Source data ▸
====
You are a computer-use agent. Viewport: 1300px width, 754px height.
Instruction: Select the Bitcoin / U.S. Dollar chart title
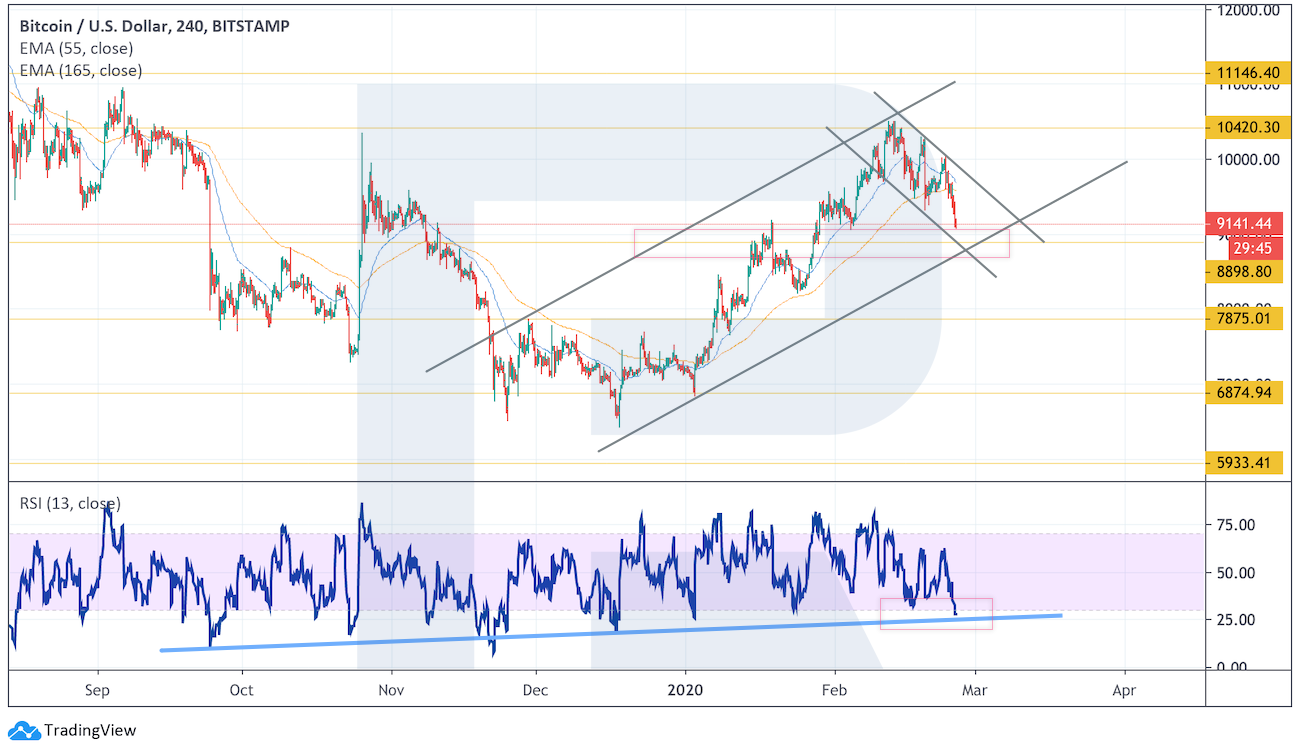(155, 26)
====
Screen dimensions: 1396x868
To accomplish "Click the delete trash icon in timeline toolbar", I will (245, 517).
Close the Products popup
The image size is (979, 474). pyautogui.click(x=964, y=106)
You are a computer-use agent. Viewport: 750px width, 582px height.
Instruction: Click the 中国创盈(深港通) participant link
====
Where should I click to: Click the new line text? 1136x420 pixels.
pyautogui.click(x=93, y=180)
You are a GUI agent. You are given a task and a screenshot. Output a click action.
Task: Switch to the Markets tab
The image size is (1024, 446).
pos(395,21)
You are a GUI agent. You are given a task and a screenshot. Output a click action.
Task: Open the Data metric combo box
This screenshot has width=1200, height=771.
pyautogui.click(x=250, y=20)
====
Using the entries, state how many of their lines hold "agent"; give the number and no more.

4